::: Exercise data

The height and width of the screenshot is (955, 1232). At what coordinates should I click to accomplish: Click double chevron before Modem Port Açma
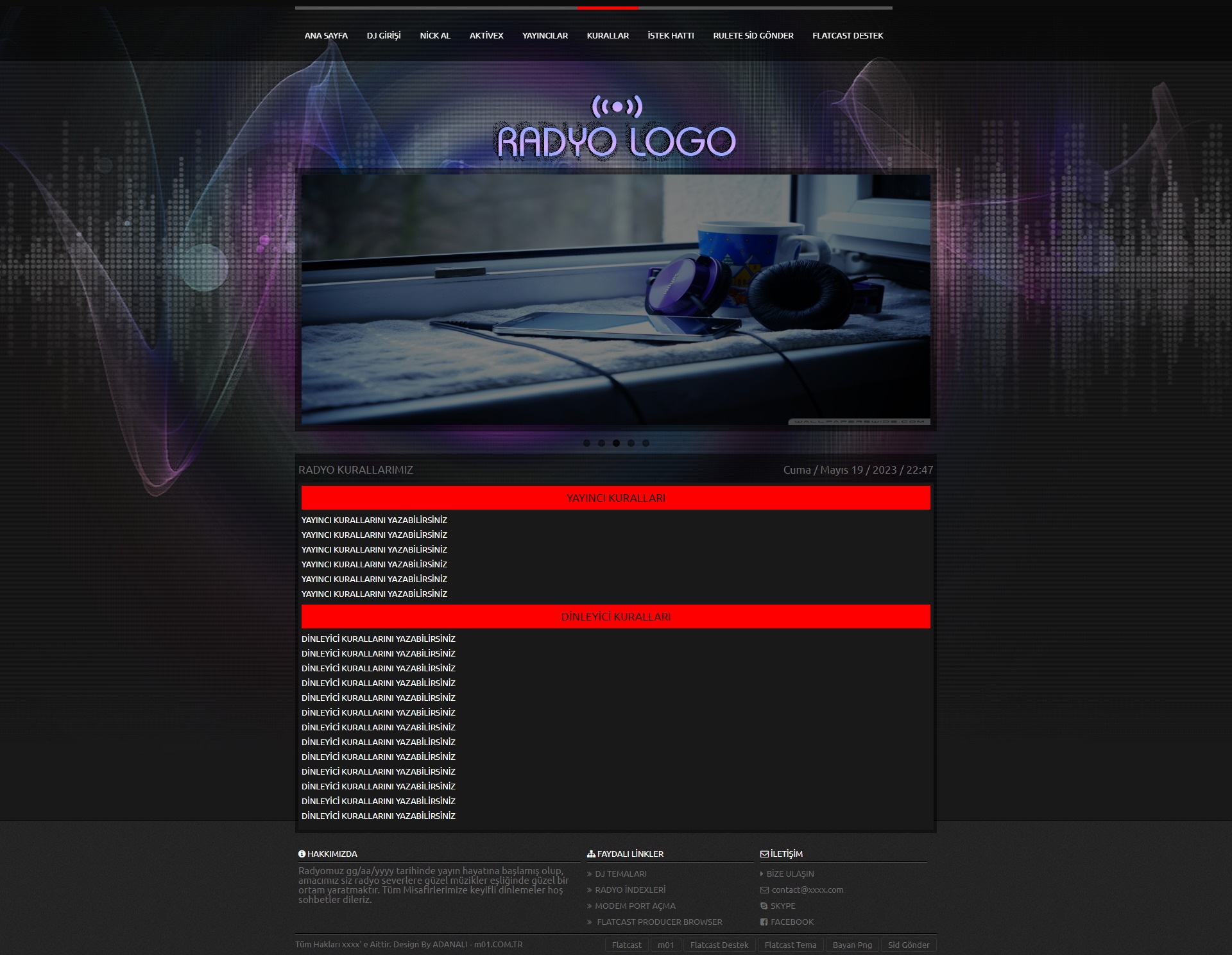tap(590, 906)
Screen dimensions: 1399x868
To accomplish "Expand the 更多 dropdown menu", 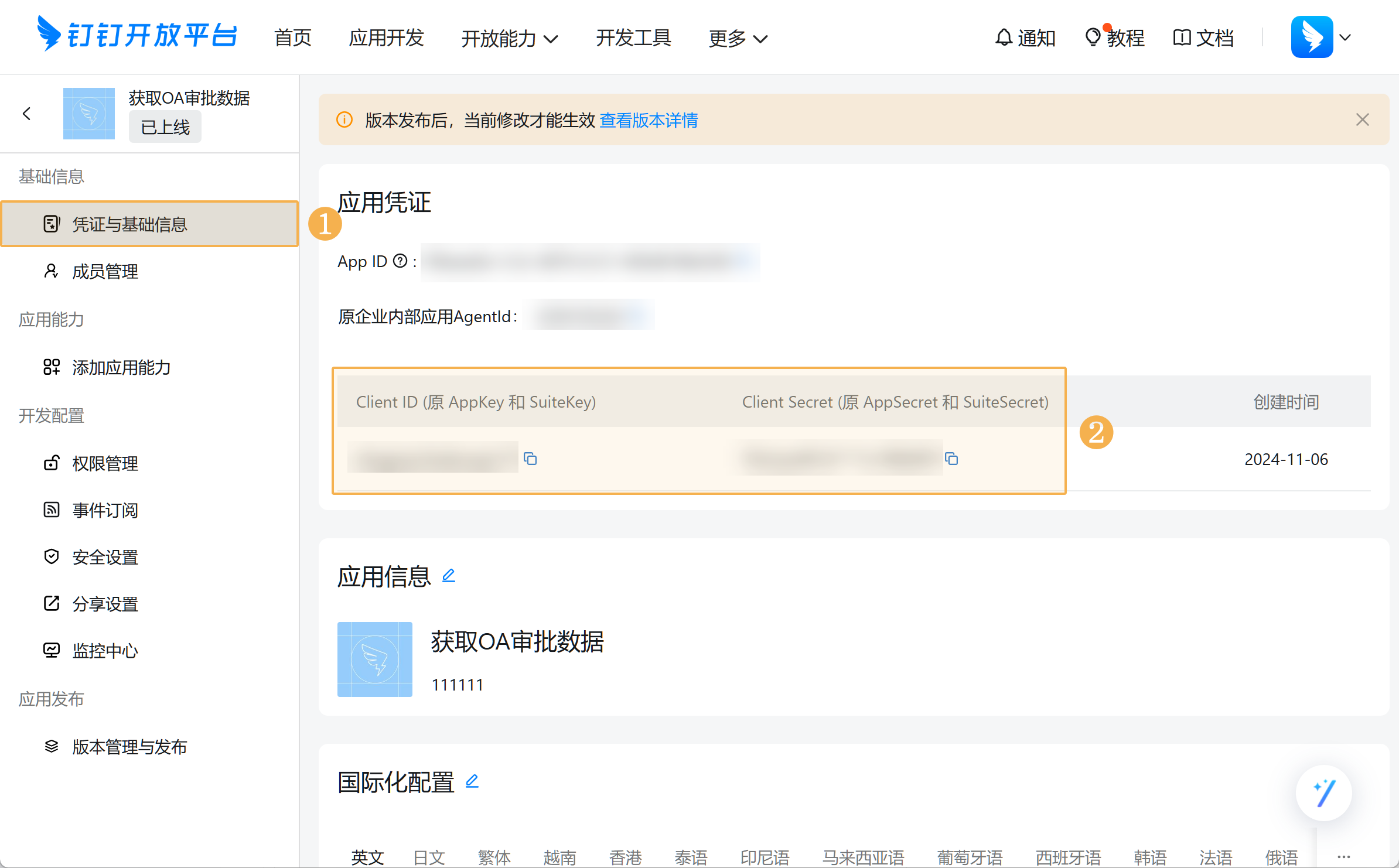I will 738,39.
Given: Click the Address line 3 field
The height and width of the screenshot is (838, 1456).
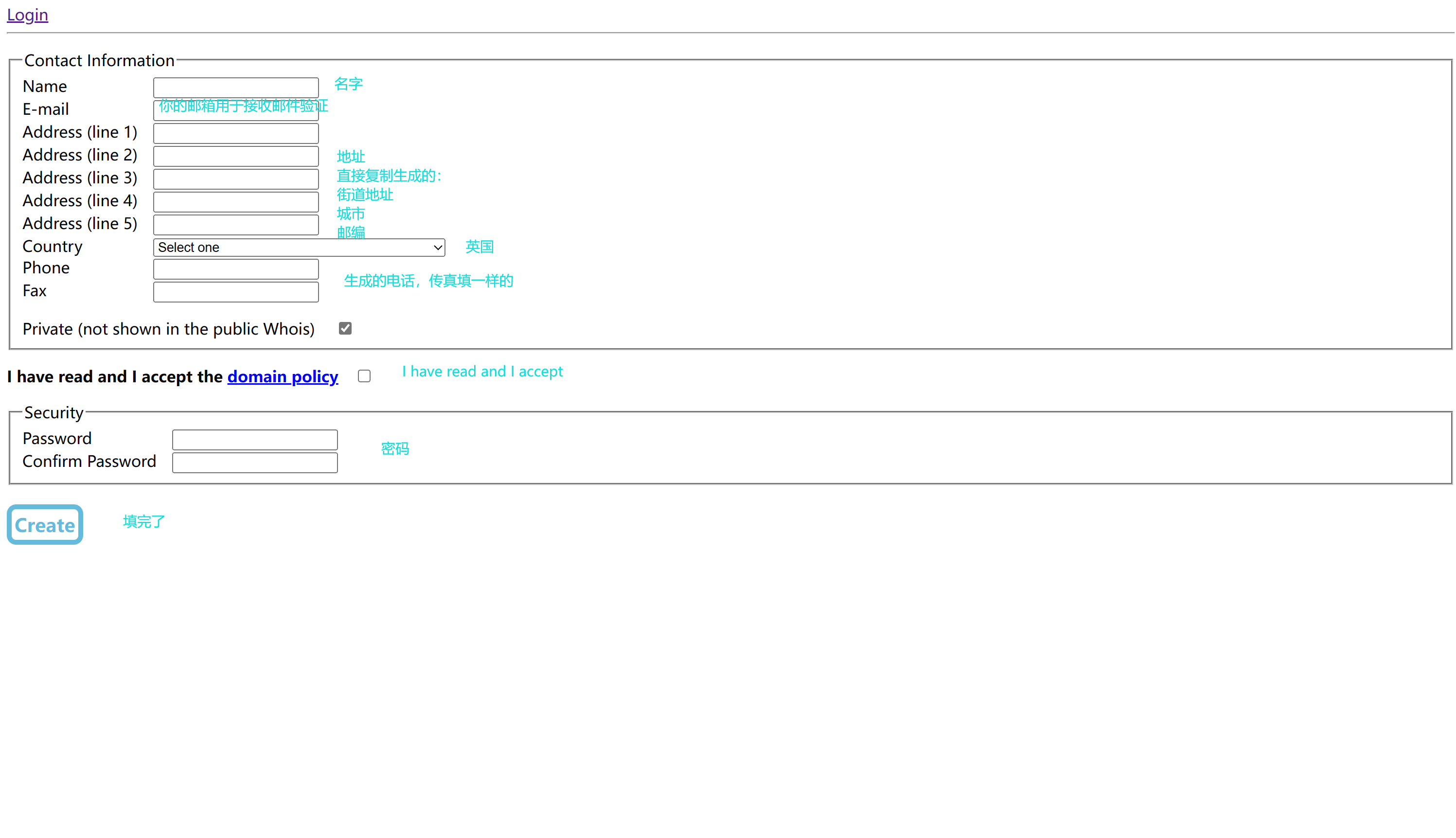Looking at the screenshot, I should (x=235, y=178).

::::::

## Your task
All that is needed is an exact copy of the lines from the line with "Given: Click the Address line 3 field" through the end of the listing, both ends included, with no pictures.

## Solution to the exercise
Given: Click the Address line 3 field
The height and width of the screenshot is (838, 1456).
Looking at the screenshot, I should (x=235, y=178).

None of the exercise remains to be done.